The International Monetary Fund has released a report that tallies energy subsidies at $5.3 trillion dollars, or over 6% of global GDP; this is more than double their 2011 estimate.  By this calculation, “classic” subsidies account for less than 10% of the total; over $3 trillion is in the form of local pollution, social, and health costs, and over a trillion is in the costs of global warming.

The IMF elaborates:

The IMF has long argued that getting energy prices right can help national governments achieve their goals not only for the environment but also for inclusive growth and sound public finances. Increasing energy prices gradually and predictably to reflect their true costs would generate fiscal gains of about 3½ percent of GDP. . . (and) could be a game changer for fiscal policy in many countries. This would give room, for example, for governments to reduce some types of taxes (such as those imposed on labor) that weigh down growth; raise growth-enhancing public expenditure (e.g. for infrastructure, health and education); and finance targeted cash transfers for the poor. Furthermore, there would be appropriate incentives for investment in green technology because dirty energy would no longer be artificially cheap. The icing on the cake is that the benefits from subsidy reform—for example, from reduced pollution—would overwhelmingly accrue to local populations.

For decades, progressives have urged that the cost of such “externalities” in our energy system need to be accounted for.  It’s exciting to see that the IMF is fully on board with the need for—and benefits of—this full accounting.  See, for example, this classic David Roberts piece on a UN-funded report showing that none of the top 20 global regional industrial sectors would be profitable if they had to account for externalities.  It’s past time for this to change!

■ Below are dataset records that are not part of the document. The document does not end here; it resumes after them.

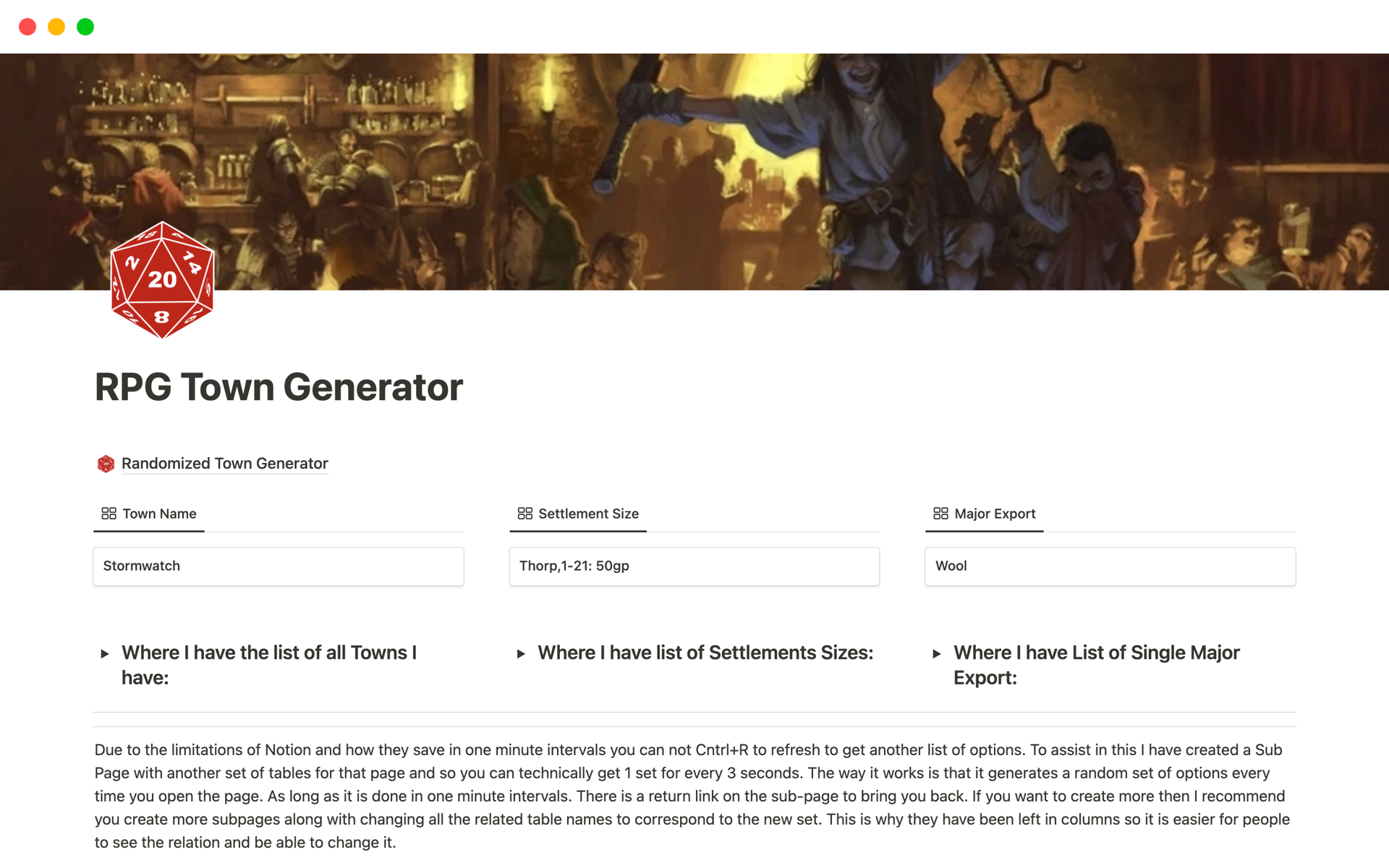The image size is (1389, 868).
Task: Expand the 'Where I have list of Settlements Sizes' toggle
Action: [522, 653]

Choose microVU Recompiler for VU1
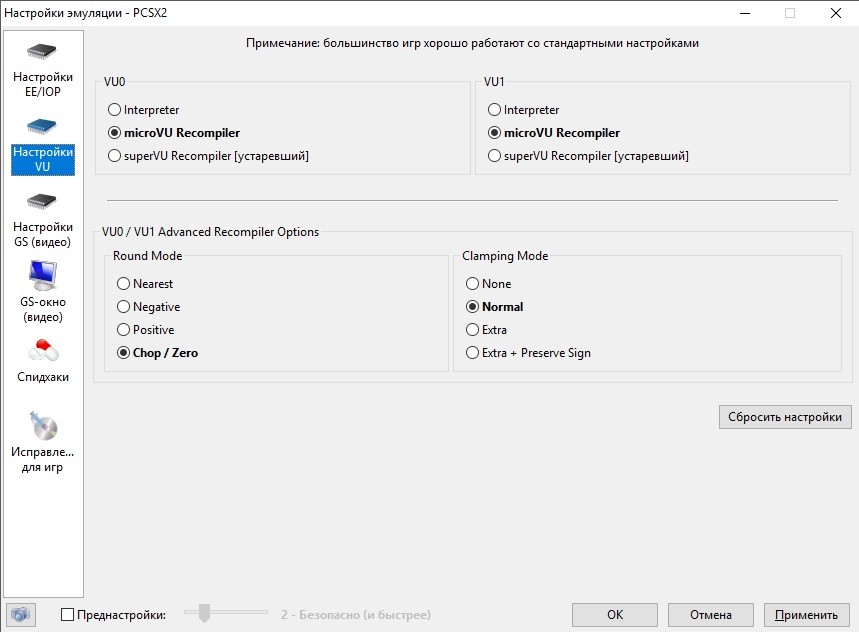point(494,133)
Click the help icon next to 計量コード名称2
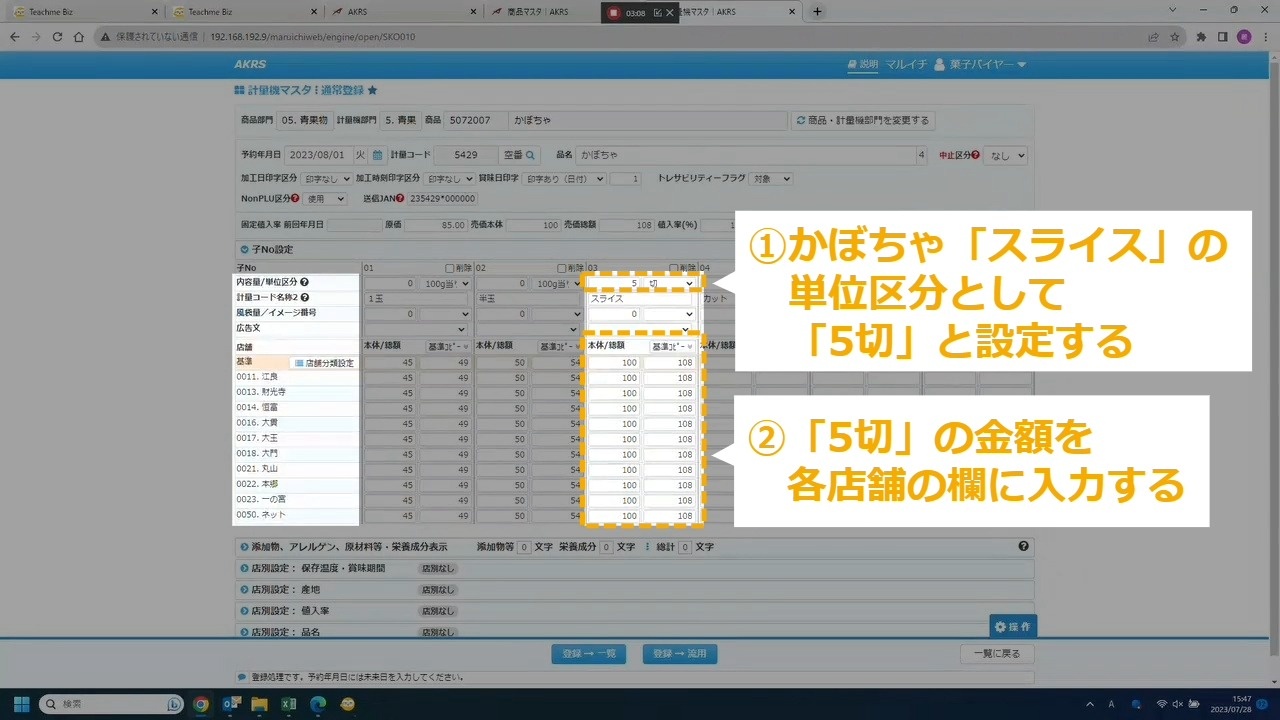The height and width of the screenshot is (720, 1280). pos(304,298)
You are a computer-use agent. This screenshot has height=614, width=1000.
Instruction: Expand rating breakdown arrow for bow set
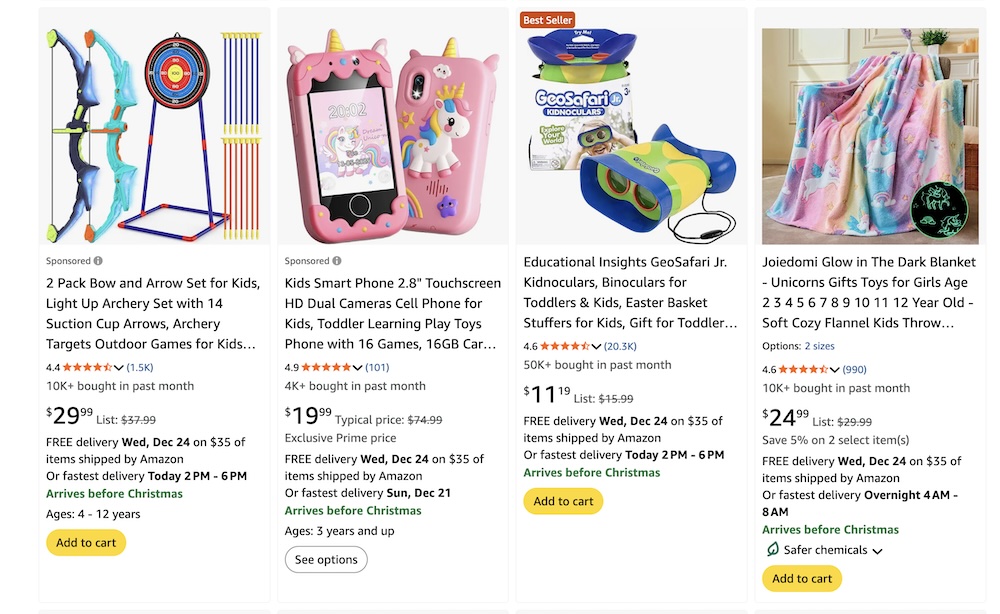point(119,368)
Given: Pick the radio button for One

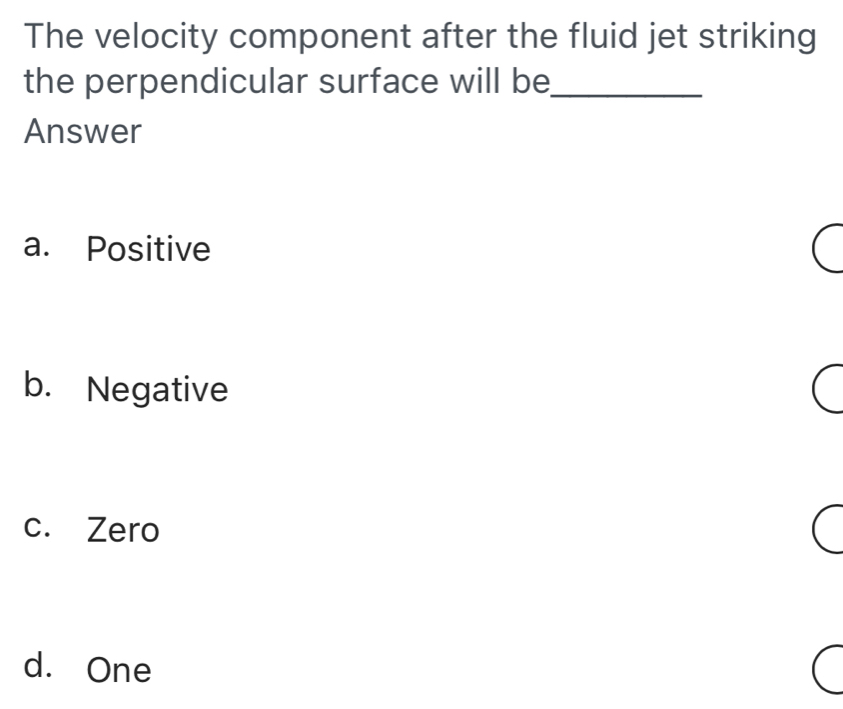Looking at the screenshot, I should [826, 669].
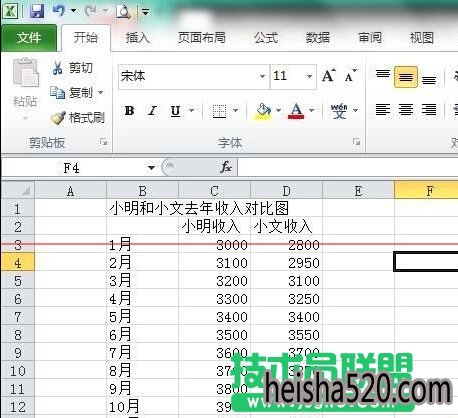
Task: Click the Insert Function fx icon
Action: pyautogui.click(x=226, y=167)
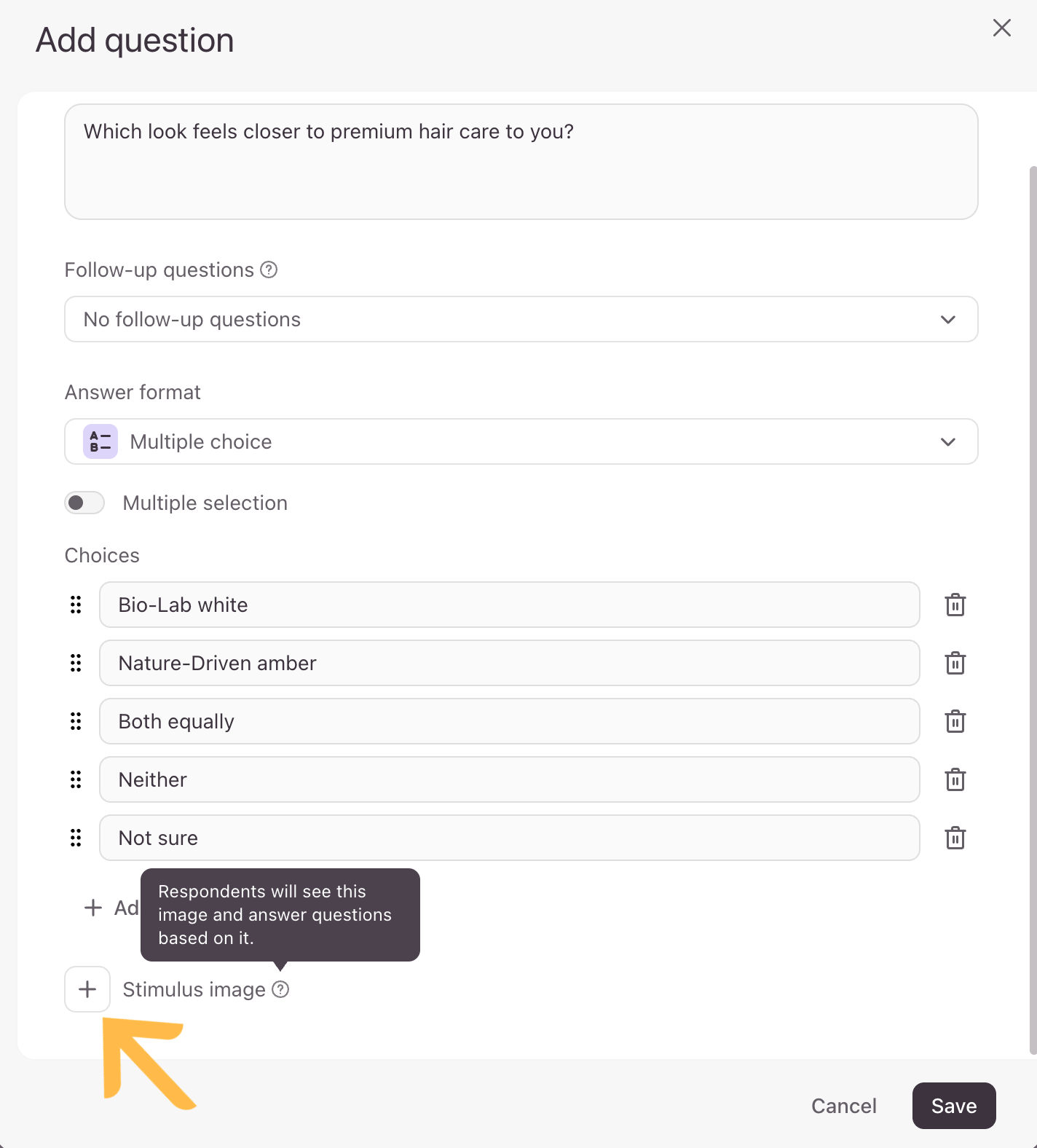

UPDATE: Over at Post Carbon Institute, Richard Heinberg has taken exception to the IMF’s too-easy conflating of “subsidies” and “externalities.”  He says this leaves the impression that the imbalance is as easily rectified by policy as is the ending of an actual subsidy; in fact, it will be much harder than that:

The IMF evidently wants policy makers to think fossil fuels are harmful and costly. Good: that’s true, and it’s helpful to know. It would be even better if this prestigious economic organization were to admit that eliminating the local pollution and global climate impacts of our current energy regime will require policy makers to do the very thing they least want to do: curtail and reverse economic growth. This in turn would probably entail redesigning financial and monetary systems so they do not require growth, supplementing GDP with quality-of-life indicators, rationing energy with a tradable quota system, enacting policies to gradually reduce population, and directing an ever-increasing share of continuing fossil fuel consumption to the industrial processes necessary to build the slower, more localized, renewable energy infrastructure of the future.

Evidently the IMF wants to spoon-feed its audience a little truth at a time. Only the easy bits are suitable now. It will save the hard truths for . . . when, exactly?

We’re not quite as certain that no-growth is the only way forward, though we do agree with Richard that systemic change is necessary, including creating ways to thrive without the inflated growth rates of the past.  Getting a real price on carbon is of course key, as is radically reducing our overall ecological footprint.  Our two alternative resilient investing strategies, Close to Home and Evolutionary, certainly respond to Richard’s concerns: Close to Home actions build the local economy—and enduring relationships—while reducing your reliance on the out-of-balance global system, and the Evolutionary strategy is very much about regenerative investing in land and habitats (with important tangible returns), as well as being part of the ephemeralization of much of the future economy—which should help us keep the economy thriving while using far fewer fresh resources.  All that said, it is indeed time to get past these easy headline-grabbing formulations and tackle the more difficult systemic change that is called for.